◆ Task inputs:
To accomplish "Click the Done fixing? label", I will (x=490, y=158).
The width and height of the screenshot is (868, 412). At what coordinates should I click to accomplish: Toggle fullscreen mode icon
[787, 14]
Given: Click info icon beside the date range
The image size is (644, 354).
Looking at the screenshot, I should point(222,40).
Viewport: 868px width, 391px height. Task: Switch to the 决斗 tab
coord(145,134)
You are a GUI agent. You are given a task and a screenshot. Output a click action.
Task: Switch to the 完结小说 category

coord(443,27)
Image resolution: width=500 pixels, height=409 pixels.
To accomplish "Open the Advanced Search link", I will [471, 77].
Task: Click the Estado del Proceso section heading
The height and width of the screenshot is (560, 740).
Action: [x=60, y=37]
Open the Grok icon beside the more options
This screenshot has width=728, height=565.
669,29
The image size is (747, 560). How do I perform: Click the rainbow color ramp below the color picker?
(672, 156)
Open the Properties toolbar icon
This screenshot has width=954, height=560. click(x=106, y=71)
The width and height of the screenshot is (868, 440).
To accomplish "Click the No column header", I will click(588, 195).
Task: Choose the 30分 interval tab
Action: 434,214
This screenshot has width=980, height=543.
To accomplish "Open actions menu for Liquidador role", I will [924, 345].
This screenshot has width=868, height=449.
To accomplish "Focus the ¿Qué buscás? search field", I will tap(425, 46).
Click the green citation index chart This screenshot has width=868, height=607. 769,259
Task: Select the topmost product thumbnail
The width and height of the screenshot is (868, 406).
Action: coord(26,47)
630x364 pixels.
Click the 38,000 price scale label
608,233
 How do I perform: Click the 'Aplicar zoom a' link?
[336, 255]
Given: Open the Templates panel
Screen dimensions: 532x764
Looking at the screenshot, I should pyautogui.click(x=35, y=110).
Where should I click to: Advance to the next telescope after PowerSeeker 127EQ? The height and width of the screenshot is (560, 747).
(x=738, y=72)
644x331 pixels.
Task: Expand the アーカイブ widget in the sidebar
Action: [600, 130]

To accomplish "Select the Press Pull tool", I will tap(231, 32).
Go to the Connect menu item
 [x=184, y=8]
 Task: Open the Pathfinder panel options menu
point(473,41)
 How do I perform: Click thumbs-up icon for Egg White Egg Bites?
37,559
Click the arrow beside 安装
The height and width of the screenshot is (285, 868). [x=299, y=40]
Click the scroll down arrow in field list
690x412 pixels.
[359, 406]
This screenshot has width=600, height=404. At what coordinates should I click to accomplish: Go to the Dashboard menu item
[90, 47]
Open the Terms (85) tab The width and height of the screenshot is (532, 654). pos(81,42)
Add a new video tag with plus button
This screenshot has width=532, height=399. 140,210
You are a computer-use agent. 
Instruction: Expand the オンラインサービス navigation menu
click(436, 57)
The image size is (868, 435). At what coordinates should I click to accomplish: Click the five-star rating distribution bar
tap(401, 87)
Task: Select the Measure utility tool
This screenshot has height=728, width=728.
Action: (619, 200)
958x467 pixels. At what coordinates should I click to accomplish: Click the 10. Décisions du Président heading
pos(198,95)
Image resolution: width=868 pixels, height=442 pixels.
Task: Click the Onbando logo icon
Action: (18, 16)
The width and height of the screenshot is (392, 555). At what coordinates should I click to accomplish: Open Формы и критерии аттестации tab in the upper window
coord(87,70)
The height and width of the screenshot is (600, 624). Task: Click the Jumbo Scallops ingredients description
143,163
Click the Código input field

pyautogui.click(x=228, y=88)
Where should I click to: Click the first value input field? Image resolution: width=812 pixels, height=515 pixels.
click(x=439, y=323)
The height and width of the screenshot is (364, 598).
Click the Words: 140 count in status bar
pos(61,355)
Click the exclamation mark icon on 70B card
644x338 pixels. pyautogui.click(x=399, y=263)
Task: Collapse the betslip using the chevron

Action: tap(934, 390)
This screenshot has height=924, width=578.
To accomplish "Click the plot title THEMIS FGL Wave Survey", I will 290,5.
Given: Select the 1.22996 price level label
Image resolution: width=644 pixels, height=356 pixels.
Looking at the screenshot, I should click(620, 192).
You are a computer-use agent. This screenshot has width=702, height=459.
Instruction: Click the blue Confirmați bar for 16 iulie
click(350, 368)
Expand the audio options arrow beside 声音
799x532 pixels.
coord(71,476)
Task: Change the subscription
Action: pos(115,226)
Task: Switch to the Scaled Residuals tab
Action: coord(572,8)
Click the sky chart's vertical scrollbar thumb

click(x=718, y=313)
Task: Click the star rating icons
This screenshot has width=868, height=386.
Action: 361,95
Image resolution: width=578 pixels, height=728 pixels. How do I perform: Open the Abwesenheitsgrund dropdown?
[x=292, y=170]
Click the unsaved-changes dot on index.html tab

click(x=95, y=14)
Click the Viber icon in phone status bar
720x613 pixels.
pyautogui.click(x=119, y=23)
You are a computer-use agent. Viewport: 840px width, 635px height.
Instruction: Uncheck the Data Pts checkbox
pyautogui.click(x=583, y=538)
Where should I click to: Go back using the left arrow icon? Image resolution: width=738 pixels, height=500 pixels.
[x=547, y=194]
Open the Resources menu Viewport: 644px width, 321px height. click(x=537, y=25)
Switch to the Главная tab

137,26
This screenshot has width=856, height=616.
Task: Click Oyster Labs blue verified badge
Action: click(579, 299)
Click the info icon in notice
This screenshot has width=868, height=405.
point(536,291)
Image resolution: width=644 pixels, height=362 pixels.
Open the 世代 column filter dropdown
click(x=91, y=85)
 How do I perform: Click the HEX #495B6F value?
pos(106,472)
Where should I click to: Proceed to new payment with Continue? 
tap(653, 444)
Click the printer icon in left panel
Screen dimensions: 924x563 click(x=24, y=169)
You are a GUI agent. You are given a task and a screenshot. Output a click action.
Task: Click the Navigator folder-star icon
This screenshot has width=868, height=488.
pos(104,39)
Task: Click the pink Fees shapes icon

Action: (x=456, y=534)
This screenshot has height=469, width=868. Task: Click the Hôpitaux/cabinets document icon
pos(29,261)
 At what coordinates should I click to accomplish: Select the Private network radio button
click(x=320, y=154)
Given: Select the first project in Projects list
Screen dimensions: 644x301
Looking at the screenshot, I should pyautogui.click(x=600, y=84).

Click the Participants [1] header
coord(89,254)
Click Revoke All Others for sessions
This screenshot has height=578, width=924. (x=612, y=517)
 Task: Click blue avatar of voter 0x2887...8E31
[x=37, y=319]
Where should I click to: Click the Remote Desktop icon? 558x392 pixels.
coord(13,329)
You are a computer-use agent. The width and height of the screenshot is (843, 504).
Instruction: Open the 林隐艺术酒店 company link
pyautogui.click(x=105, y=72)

◆ Aim of the exercise:
Reproduce, please, the lines of the material from its first line down to the line containing "This screenshot has width=868, height=449.", keeping both ends and nothing beyond them.

◆ Written solution:
To accomplish "Click the Done fixing? label", I will (x=490, y=158).
The width and height of the screenshot is (868, 412). At what coordinates should I click to accomplish: Toggle fullscreen mode icon
[787, 14]
Given: Click info icon beside the date range
The image size is (644, 354).
Looking at the screenshot, I should point(222,40).
Viewport: 868px width, 391px height. Task: Switch to the 决斗 tab
coord(145,134)
You are a GUI agent. You are given a task and a screenshot. Output a click action.
Task: Switch to the 完结小说 category

coord(443,27)
Image resolution: width=500 pixels, height=409 pixels.
To accomplish "Open the Advanced Search link", I will [471, 77].
Task: Click the Estado del Proceso section heading
The height and width of the screenshot is (560, 740).
Action: [x=60, y=37]
Open the Grok icon beside the more options
This screenshot has width=728, height=565.
669,29
The image size is (747, 560). How do I perform: Click the rainbow color ramp below the color picker?
(672, 156)
Open the Properties toolbar icon
This screenshot has width=954, height=560. click(x=106, y=71)
The width and height of the screenshot is (868, 440).
To accomplish "Click the No column header", I will click(588, 195).
Task: Choose the 30分 interval tab
Action: 434,214
This screenshot has width=980, height=543.
To accomplish "Open actions menu for Liquidador role", I will [924, 345].
This screenshot has width=868, height=449.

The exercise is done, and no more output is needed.